Ma prima di addentrarci sul rapporto esistente tra la scienza e la filosofia è necessario dare una definizione di cosa s’intende, oggi, per scienza e cosa per filosofia.
La scienza si può definire come un sistema di conoscenze acquisite tramite osservazioni ed esperimenti elaborati sulla base di rigorosi procedimenti logici, verificabili e ripetibili,
mentre la filosofia è analisi della realtà, del mondo e dell’uomo, del loro senso e fine.
Già da queste definizioni appare evidente che la scienza è autonoma, procede secondo un suo metodo, il metodo scientifico, ma non ha un fine preciso. Potremo affermare che ha una natura pragmatica ma non teleologicamente definita.

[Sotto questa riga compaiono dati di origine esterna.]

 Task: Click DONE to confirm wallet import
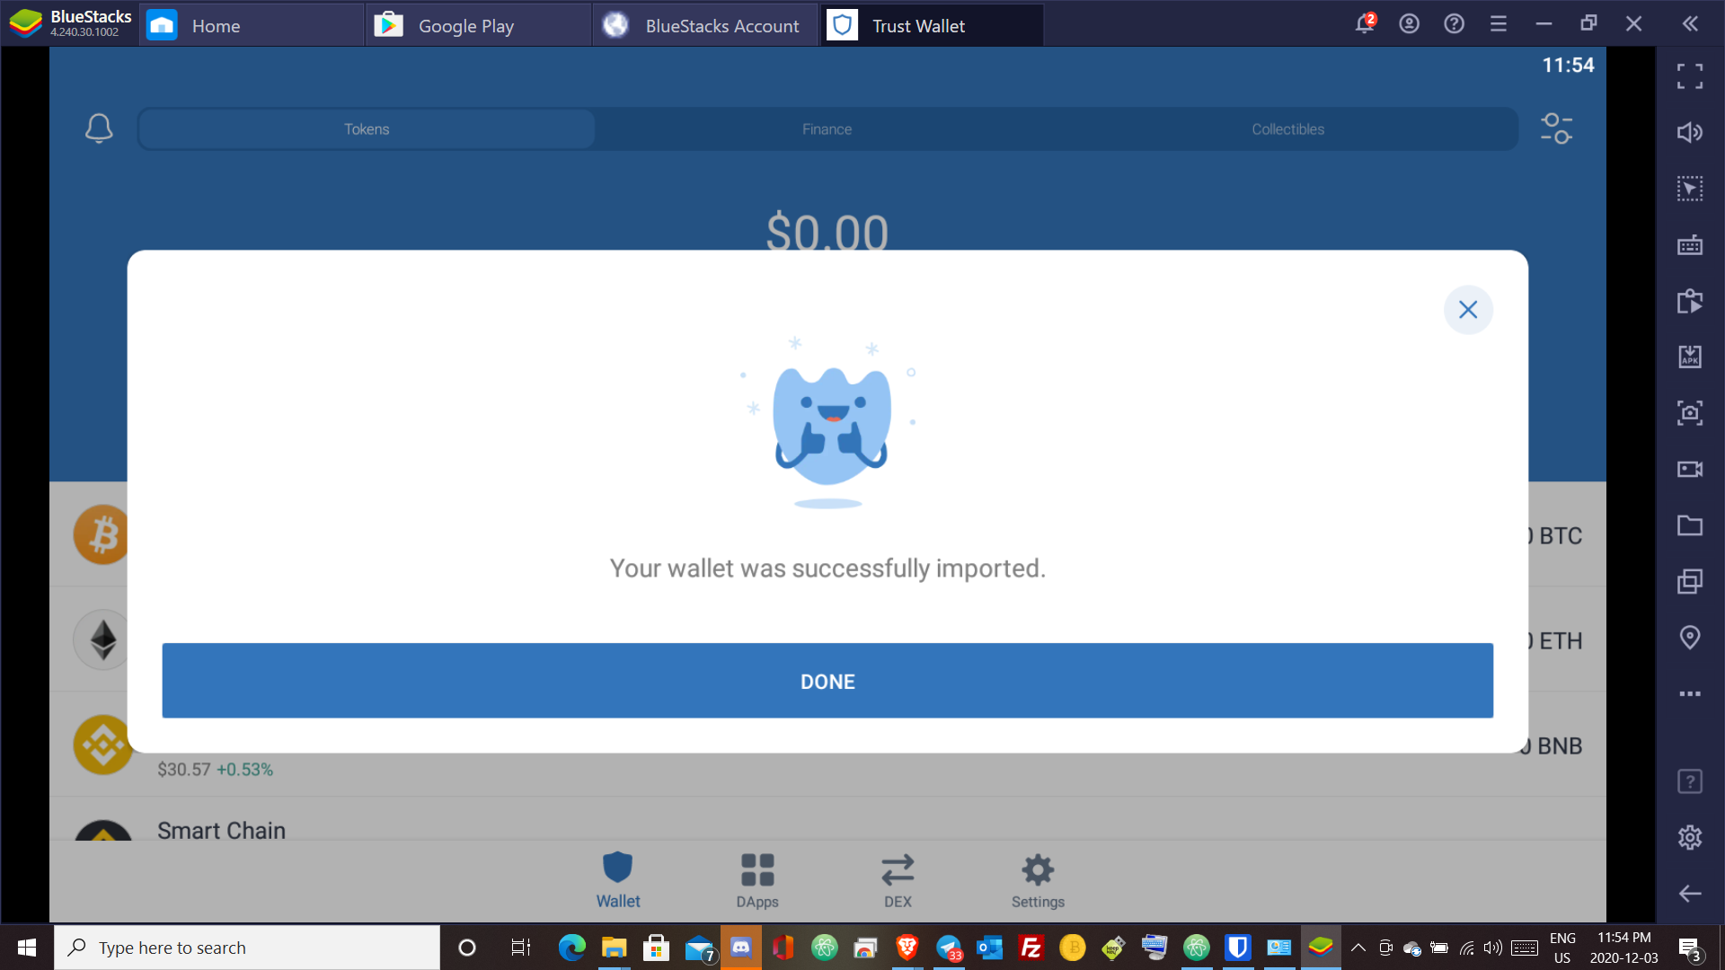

La filosofia, invece, ha un fine preciso che nasce dal desiderio di conoscere la verità. Un bisogno che, secondo Platone e Aristotele, ha la sua origine dalla meraviglia che prova l’uomo quando si pone davanti all’universo come un Tutto. La filosofia si pone come impostazione unitaria della conoscenza, e come discussione dei suoi limiti e delle sue possibilità, ha un fine preciso ma non un metodo specifico. Potremo quindi dire, almeno questa è la mia idea, mi perdonerà Peirce, che la filosofia è pragmaticistica (termine che il padre del pragmatismo attribuiva invece al metodo scientifico, da lui ritenuto l’unico sufficientemente elastico da essere efficacemente in ascolto della realtà), ma teleologicamente definita. A differenza della scienza la filosofia è disposta a mettere in discussione il metodo della ricerca – ma non la ricerca (e in ciò conformemente alla scienza) – ed il suo fine.
La filosofia, come detto, non ha un metodo univoco ma i filosofi nel tempo hanno individuato dei punti fissi e fondamentali per l’analisi: il cogito di Descartes, i dati sensoriali degli empiristi, le verità metafisiche necessarie dei razionalisti. Tutti punti validi all’interno della teoria, tali da poter essere di base a tutto il resto della conoscenza e dei valori ma non certi in assoluto. Infatti il già citato Peirce sosteneva, in opposizione a Descartes, che nulla è esente da dubbio.
Nell’antica Grecia non vi era sostanziale distinzione tra filosofia e scienza, entrambe avevano come obiettivo quello di raggiungere una verità relativa ai valori universali, al vero, al giusto, al bene, la cui essenza secondo Platone non era altro che lo strumento per agire bene per la comunità.
Con l’osservazione diretta della natura e la conoscenza ricavata dall’esperienza, utilizzando un metodo matematico sperimentale e non più un matematico deduttivo, avviene la separazione tra la scienza e la filosofia con una netta svalutazione della seconda, intesa come inutile metafisica.
Tale contrapposizione, ancora imperante, per lo più nel senso comune, vede però dalla fine del novecento anche una diversa interpretazione.